Polyploidy is only an erroneous multiplication of existing genetic material, and hybridization is nothing more or less than selective breeding.
"Erroneous"? In what way?
As discussed in the links I provided earlier (and by gluadys), polyploidy often leads to reproductive isolation, whereby the daughter population is no longer able to breed with the parent population. This has been demonstrated in the Salsify plant, for example. It is this genetic isolation that ultimately leads to speciation. This is well-accepted, 1-year biology. How is it wrong?
Hybrid speciation, though rare, occurs in nature also. It is the product of interbreeding between two closely related, but geographically isolated, species. The Mariana Mallard duck is an (extinct) example of a species produced via hybridization.
And selection most absolutely has nothing to do with the development of new genetic material.
You're right. Selection acts on genotypic variation to produce speciation. It does not create "new genetic material" on its own. I agree.
You're equating speciation with mutation, though, which is wrong.
The earliest "demonstration" of evolution in progress that I personally remember is a butterfly population in England. Supposedly, in earlier days the population was 90% white. But afterward, when the industrial revolution had turned the countryside black, that population was found to be 90% black.
But this demonstration wholly neglected that fact that the black variant already existed when the supposed demonstration began.
I think you misunderstood the experiment (involving peppered moths, not butterflies).

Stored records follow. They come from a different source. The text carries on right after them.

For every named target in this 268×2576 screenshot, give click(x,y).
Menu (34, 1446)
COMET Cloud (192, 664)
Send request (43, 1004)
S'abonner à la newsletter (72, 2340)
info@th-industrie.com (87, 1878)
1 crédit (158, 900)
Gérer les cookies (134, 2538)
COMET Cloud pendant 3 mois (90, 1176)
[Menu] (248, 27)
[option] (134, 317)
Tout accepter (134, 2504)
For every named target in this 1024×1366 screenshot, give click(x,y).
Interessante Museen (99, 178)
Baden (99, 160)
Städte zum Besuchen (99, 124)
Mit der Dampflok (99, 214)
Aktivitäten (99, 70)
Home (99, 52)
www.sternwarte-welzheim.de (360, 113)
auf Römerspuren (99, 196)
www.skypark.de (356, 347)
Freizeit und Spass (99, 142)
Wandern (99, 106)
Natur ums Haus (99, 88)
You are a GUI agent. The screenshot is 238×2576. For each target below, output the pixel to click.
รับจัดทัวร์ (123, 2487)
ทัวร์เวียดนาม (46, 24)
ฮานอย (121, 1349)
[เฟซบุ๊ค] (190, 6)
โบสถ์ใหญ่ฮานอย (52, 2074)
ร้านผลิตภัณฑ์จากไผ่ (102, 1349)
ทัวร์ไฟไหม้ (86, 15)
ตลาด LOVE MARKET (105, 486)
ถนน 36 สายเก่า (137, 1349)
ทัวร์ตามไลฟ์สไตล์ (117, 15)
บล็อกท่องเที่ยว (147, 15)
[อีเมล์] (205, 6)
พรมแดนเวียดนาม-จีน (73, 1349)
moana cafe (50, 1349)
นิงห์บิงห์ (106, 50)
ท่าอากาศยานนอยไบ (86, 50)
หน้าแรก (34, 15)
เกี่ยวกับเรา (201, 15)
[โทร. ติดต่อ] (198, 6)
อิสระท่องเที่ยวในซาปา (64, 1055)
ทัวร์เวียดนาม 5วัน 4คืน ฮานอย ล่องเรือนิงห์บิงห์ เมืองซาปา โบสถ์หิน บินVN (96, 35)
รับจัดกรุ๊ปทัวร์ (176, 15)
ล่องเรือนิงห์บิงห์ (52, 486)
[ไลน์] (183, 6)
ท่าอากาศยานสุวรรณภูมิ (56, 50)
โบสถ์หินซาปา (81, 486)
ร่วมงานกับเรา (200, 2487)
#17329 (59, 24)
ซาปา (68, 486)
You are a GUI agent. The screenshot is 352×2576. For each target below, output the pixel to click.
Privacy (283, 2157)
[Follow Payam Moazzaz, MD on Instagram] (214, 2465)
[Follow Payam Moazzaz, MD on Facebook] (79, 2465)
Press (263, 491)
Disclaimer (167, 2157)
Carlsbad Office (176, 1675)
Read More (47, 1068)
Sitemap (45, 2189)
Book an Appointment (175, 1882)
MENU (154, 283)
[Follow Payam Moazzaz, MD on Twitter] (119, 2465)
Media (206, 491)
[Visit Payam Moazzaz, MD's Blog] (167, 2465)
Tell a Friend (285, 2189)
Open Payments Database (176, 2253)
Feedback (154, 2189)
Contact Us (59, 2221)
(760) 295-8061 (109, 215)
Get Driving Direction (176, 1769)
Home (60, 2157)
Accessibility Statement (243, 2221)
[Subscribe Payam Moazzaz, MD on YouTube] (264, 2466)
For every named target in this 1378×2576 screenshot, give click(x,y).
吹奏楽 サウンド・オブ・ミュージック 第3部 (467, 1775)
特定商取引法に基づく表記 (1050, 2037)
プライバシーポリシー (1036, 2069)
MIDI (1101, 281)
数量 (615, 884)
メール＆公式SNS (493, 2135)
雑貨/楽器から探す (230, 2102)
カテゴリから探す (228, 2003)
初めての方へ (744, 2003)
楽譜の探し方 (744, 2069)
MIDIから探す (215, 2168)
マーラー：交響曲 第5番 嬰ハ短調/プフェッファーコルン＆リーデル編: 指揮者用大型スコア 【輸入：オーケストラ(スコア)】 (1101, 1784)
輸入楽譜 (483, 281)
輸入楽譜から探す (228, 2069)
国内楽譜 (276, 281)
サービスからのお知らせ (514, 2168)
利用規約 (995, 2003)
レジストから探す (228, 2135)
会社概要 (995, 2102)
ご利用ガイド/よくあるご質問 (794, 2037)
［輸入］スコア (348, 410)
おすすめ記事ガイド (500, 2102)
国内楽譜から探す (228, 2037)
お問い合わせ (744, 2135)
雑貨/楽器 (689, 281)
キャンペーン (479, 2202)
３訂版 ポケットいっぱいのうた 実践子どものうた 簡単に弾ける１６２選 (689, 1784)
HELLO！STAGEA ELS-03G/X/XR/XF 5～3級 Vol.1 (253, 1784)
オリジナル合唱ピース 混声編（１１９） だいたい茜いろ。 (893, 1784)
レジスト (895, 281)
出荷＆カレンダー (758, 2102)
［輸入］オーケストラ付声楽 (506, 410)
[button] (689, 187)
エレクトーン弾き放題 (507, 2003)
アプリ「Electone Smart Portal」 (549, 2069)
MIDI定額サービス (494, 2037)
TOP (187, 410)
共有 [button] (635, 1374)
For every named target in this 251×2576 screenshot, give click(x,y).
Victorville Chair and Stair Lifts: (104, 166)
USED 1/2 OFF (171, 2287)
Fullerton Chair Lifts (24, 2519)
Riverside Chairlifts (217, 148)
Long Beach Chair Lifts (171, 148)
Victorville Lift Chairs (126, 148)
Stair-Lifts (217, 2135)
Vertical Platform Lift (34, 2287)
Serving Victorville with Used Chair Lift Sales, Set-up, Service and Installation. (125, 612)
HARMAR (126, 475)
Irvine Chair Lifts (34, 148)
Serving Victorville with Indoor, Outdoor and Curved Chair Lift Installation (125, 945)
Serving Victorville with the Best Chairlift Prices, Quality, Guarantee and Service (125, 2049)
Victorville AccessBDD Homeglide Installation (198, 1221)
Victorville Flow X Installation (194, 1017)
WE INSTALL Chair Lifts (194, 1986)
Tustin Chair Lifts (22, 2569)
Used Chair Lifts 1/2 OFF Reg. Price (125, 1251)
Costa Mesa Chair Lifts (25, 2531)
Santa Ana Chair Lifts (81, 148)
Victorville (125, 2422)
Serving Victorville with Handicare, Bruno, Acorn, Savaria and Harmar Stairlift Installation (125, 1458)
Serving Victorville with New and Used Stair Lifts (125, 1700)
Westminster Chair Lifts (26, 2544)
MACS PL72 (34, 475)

The experiment demonstrated the power of natural selection to favour particular phenotypes in just a few generations. It did not seek to explain how those colour variants came about (mutation causes variation). You can read more about the experiment here:
http://www.millerandlevine.com/km/evol/Moths/moths.html
What was actually demonstrated, supposing the alleged facts were indeed correct, was nothing more than natural selection. But the evolutionists hailed it as a proof of evolution!
It was proof of the
mechanism of evolution, yes.
Your assertion is really an admission that the scientific method cannot be applied to evolutionary theory. All of the fields you mentioned (even much of ecology) are connected with the false premise that evolution is science.
But the scientific method CAN be applied to evolutionary theory. The scientific method is illustrated here:
Note that nowhere is a control specified. Controls are great to have, and add credibility to one's explanation of the results, but as I stated earlier, they are not always possible. This doesn't make palaeontology, ecology, geology, or astronomy unscientific.
I well remember an article that was published in the (peer reviewed) Journal of Geology. The article was about human-like footprints that occurred in Cretaceous strata over a wide area in the eastern United States. The article ended with a statement to the effect that:
But such information is not only ignored, it is often actively suppressed. Adherents of evolutionary theory have gone so far as to go to court to prevent excavation (on private property) of fossil sites where such footprints have been observed.
I doubt very much that such an article was published in the Journal of Geology. Are you sure you aren't thinking about one of the YEC magazines? Perhaps you can cite the article you were referring to?
For what it's worth, even Answers in Genesis recognizes that those supposed human footprints were just artifacts of erosion:
http://www.answersingenesis.org/home/area/faq/dont_use.asp
(They also admit to speciation.)
In geology, we were taught that the geological record showed gradual changes. But upon examination of the data the same professors presented, it became obvious that the record actually showed a long series of stable ecosystems that suddenly appeared, flourished virtually unchanged for long periods of time, and then suddenly vanished, only to be suddenly replaced by a different stable ecosystem.
So the alleged continuum simply does not exist.
The fossil record does show gradual change, when the resolution is fine enough. We can see this in both the invertebrate and vertebrate record. I can provide you with papers, if you would like, although a picture speaks a thousand words:
Heck, I just published on a new transitional species of mosasaur in the Canadian Journal of Earth Science last August. And my supervisor has a paper in press describing a new transitional species of fossil frog. (Keep an eye out!)
(Out of curiosity, how long has it been since you were last in school, Biblewriter? An awful lot of new data/fossils have come to light in the last 30 years.)